Tens of thousands of employees at more than 18,000 U.S. hotels will soon carry panic buttons to help protect them from harassment and assault in an era of heightened awareness around the #MeToo movement.

More than a dozen big hotel chains — including Marriott, Hilton, Hyatt, IHG and Wyndham — said Tuesday that they will provide personal safety devices by 2020 to all employees who deal one-on-one with guests. The companies will also train staff to identify and report harassment and publish anti-sexual harassment policies in multiple languages.

The devices will vary by hotel. In a new, Wi-Fi enabled hotel, for example, companies may give out devices that automatically send the employee’s location to security officers. In an older or smaller hotel, they might distribute devices that emit a loud shriek.

The American Hotel and Lodging Association, which is backing the effort, says around three-fourths of its 25,000 member hotels are participating right now. It is working with harassment and human trafficking organizations to develop training and testing devices to help hotels figure out what works best.

This isn’t the first time hotels are giving panic buttons to staff. New York has required them since 2012, after a hotel maid there accused French politician Dominique Strauss-Kahn of sexually assaulting her in his suite. Chicago and Seattle began requiring them more recently.

But increasing public discussion about harassment and the #MeToo movement has given the effort a new sense of urgency. Red Roof Inn, Best Western, AccorHotels, Four Seasons and Caesar’s are other participants in the rare display of unity from a fiercely competitive industry.

“The cultural conversations have changed, and we have gotten smarter,” said Erika Alexander, Marriott’s chief lodging officer for the Americas. Marriott plans to make the devices standard at all of its nearly 5,000 hotels in North America by 2020. Eventually it hopes to expand the devices globally.

Rani Accettola, a housekeeper at the Embassy Suites by Hilton in Seattle’s Pioneer Square, has a safety fob clipped to the front of her uniform at all times. If she presses a button, hotel managers and security are immediately notified of her location. Accettola said the system gives her an added feeling of security, especially when she works late.

“At any moment, help is there if you should need it,” she said.

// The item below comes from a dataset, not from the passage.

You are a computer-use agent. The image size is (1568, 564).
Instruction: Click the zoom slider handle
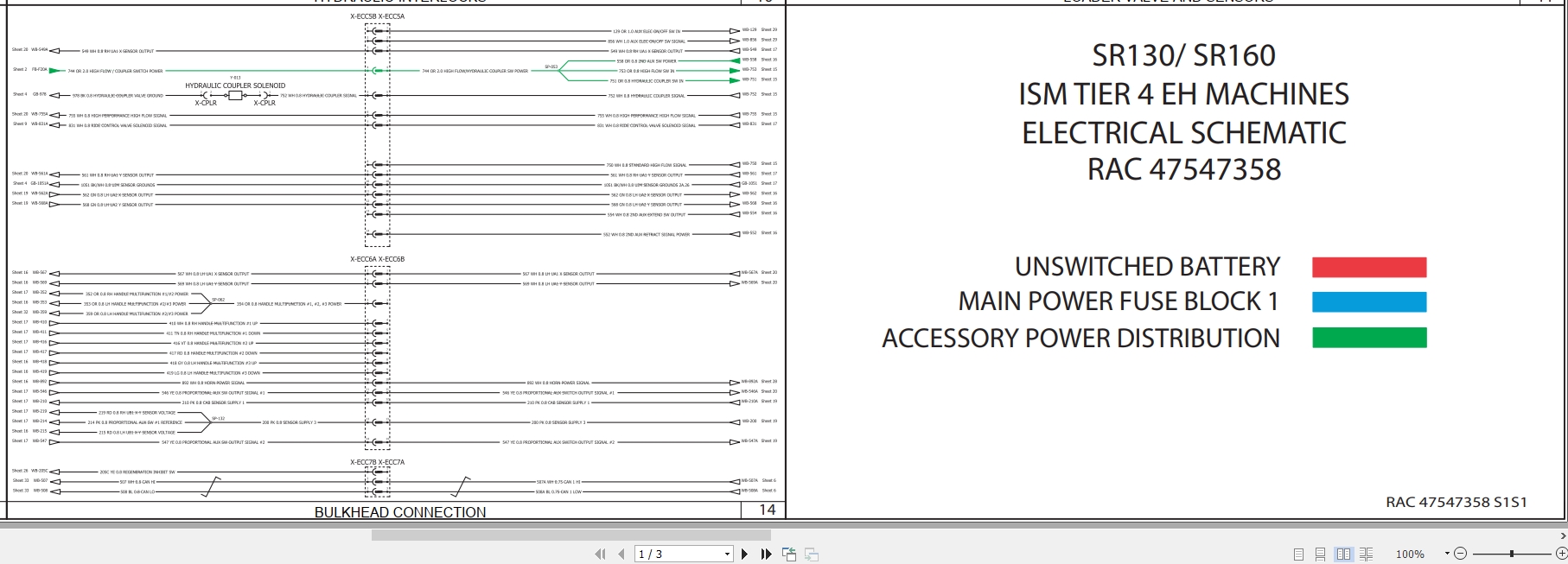point(1512,554)

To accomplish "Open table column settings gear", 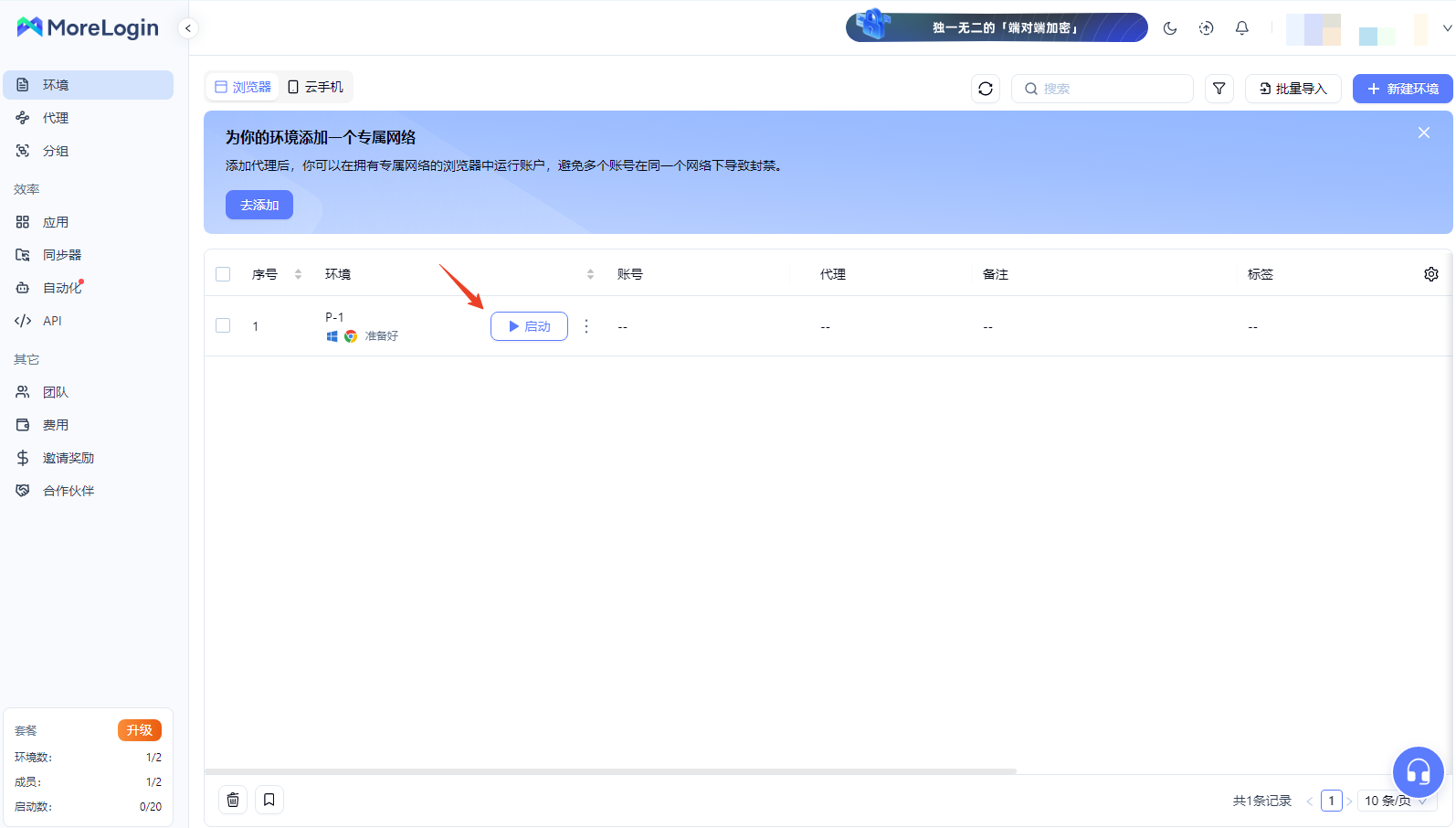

It’s unclear how often the devices will be used, but harassment of hotel staff is an ongoing issue. In a 2016 survey of 500 housekeepers in Chicago, 49 percent said guests had flashed them, exposed themselves or opened the door naked.

The rollout of the devices will be messy. Hotel companies only manage some of their properties; others are managed by franchisees. Some companies may require franchisees to add the devices; others may not. Properties vary widely, from sprawling 2,500-room resorts to 65-room, cookie-cutter hotels by the highway.